## WHAT YOU NEED TO DO
Repeat the entries. Each one must match exactly.

.....

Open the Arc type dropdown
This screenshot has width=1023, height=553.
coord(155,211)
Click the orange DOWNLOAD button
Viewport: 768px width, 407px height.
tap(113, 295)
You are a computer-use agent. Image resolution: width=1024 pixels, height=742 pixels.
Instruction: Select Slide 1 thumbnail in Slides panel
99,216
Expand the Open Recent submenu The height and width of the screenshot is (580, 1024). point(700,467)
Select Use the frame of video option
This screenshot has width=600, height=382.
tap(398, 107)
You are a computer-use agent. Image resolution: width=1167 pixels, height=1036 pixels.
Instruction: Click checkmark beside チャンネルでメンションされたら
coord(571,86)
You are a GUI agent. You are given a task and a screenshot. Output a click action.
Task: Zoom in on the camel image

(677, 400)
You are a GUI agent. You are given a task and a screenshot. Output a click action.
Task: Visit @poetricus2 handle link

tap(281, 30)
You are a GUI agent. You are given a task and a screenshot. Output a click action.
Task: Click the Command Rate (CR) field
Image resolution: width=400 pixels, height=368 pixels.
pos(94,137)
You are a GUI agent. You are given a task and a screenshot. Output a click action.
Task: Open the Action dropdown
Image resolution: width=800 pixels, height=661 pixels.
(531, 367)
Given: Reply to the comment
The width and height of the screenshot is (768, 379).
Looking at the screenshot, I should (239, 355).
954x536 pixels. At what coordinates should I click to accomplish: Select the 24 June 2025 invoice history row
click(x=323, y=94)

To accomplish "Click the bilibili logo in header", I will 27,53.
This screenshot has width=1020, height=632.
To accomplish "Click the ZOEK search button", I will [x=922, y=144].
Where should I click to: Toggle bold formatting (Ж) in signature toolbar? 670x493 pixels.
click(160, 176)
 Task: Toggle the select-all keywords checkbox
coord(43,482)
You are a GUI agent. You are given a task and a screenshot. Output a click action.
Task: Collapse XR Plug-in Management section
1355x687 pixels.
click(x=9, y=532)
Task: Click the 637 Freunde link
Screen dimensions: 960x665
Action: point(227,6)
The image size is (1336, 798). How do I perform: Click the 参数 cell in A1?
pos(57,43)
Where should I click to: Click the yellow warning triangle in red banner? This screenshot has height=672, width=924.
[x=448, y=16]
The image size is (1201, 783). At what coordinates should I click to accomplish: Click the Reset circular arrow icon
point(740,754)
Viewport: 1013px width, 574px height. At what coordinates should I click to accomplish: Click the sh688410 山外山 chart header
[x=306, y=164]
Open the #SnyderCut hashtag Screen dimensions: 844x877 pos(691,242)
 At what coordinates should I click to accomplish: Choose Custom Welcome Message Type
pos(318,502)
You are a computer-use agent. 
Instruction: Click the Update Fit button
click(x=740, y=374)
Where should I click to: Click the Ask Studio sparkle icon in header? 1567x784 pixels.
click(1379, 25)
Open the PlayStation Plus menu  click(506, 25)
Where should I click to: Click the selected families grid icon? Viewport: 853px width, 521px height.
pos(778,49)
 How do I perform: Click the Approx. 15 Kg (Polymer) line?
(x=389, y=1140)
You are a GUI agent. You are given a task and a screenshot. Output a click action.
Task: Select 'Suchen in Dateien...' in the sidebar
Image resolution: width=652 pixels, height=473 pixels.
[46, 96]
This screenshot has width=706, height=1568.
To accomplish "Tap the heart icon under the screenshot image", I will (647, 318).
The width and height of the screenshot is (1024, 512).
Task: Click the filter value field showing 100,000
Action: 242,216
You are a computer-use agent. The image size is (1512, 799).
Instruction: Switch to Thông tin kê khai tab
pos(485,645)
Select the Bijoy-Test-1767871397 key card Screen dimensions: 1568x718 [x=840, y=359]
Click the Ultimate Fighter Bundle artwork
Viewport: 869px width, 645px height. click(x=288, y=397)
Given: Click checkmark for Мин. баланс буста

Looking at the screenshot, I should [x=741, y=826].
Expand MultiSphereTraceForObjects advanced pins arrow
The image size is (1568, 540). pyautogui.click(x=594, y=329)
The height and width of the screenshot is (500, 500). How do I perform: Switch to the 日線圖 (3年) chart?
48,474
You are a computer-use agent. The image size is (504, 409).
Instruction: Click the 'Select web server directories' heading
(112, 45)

.....

## WRITTEN RESPONSE
Open the Arc type dropdown
This screenshot has width=1023, height=553.
coord(155,211)
Click the orange DOWNLOAD button
Viewport: 768px width, 407px height.
tap(113, 295)
You are a computer-use agent. Image resolution: width=1024 pixels, height=742 pixels.
Instruction: Select Slide 1 thumbnail in Slides panel
99,216
Expand the Open Recent submenu The height and width of the screenshot is (580, 1024). point(700,467)
Select Use the frame of video option
This screenshot has width=600, height=382.
tap(398, 107)
You are a computer-use agent. Image resolution: width=1167 pixels, height=1036 pixels.
Instruction: Click checkmark beside チャンネルでメンションされたら
coord(571,86)
You are a GUI agent. You are given a task and a screenshot. Output a click action.
Task: Zoom in on the camel image

(677, 400)
You are a GUI agent. You are given a task and a screenshot. Output a click action.
Task: Visit @poetricus2 handle link

tap(281, 30)
You are a GUI agent. You are given a task and a screenshot. Output a click action.
Task: Click the Command Rate (CR) field
Image resolution: width=400 pixels, height=368 pixels.
pos(94,137)
You are a GUI agent. You are given a task and a screenshot. Output a click action.
Task: Open the Action dropdown
Image resolution: width=800 pixels, height=661 pixels.
(531, 367)
Given: Reply to the comment
The width and height of the screenshot is (768, 379).
Looking at the screenshot, I should (239, 355).
954x536 pixels. At what coordinates should I click to accomplish: Select the 24 June 2025 invoice history row
click(x=323, y=94)

To accomplish "Click the bilibili logo in header", I will 27,53.
This screenshot has width=1020, height=632.
To accomplish "Click the ZOEK search button", I will [x=922, y=144].
Where should I click to: Toggle bold formatting (Ж) in signature toolbar? 670x493 pixels.
click(160, 176)
 Task: Toggle the select-all keywords checkbox
coord(43,482)
You are a GUI agent. You are given a task and a screenshot. Output a click action.
Task: Collapse XR Plug-in Management section
1355x687 pixels.
click(x=9, y=532)
Task: Click the 637 Freunde link
Screen dimensions: 960x665
Action: point(227,6)
The image size is (1336, 798). How do I perform: Click the 参数 cell in A1?
pos(57,43)
Where should I click to: Click the yellow warning triangle in red banner? This screenshot has height=672, width=924.
[x=448, y=16]
The image size is (1201, 783). At what coordinates should I click to accomplish: Click the Reset circular arrow icon
point(740,754)
Viewport: 1013px width, 574px height. At what coordinates should I click to accomplish: Click the sh688410 山外山 chart header
[x=306, y=164]
Open the #SnyderCut hashtag Screen dimensions: 844x877 pos(691,242)
 At what coordinates should I click to accomplish: Choose Custom Welcome Message Type
pos(318,502)
You are a computer-use agent. 
Instruction: Click the Update Fit button
click(x=740, y=374)
Where should I click to: Click the Ask Studio sparkle icon in header? 1567x784 pixels.
click(1379, 25)
Open the PlayStation Plus menu  click(506, 25)
Where should I click to: Click the selected families grid icon? Viewport: 853px width, 521px height.
pos(778,49)
 How do I perform: Click the Approx. 15 Kg (Polymer) line?
(x=389, y=1140)
You are a GUI agent. You are given a task and a screenshot. Output a click action.
Task: Select 'Suchen in Dateien...' in the sidebar
Image resolution: width=652 pixels, height=473 pixels.
[46, 96]
This screenshot has width=706, height=1568.
To accomplish "Tap the heart icon under the screenshot image", I will (647, 318).
The width and height of the screenshot is (1024, 512).
Task: Click the filter value field showing 100,000
Action: 242,216
You are a computer-use agent. The image size is (1512, 799).
Instruction: Switch to Thông tin kê khai tab
pos(485,645)
Select the Bijoy-Test-1767871397 key card Screen dimensions: 1568x718 [x=840, y=359]
Click the Ultimate Fighter Bundle artwork
Viewport: 869px width, 645px height. click(x=288, y=397)
Given: Click checkmark for Мин. баланс буста

Looking at the screenshot, I should [x=741, y=826].
Expand MultiSphereTraceForObjects advanced pins arrow
The image size is (1568, 540). pyautogui.click(x=594, y=329)
The height and width of the screenshot is (500, 500). How do I perform: Switch to the 日線圖 (3年) chart?
48,474
You are a computer-use agent. The image size is (504, 409).
Instruction: Click the 'Select web server directories' heading
(112, 45)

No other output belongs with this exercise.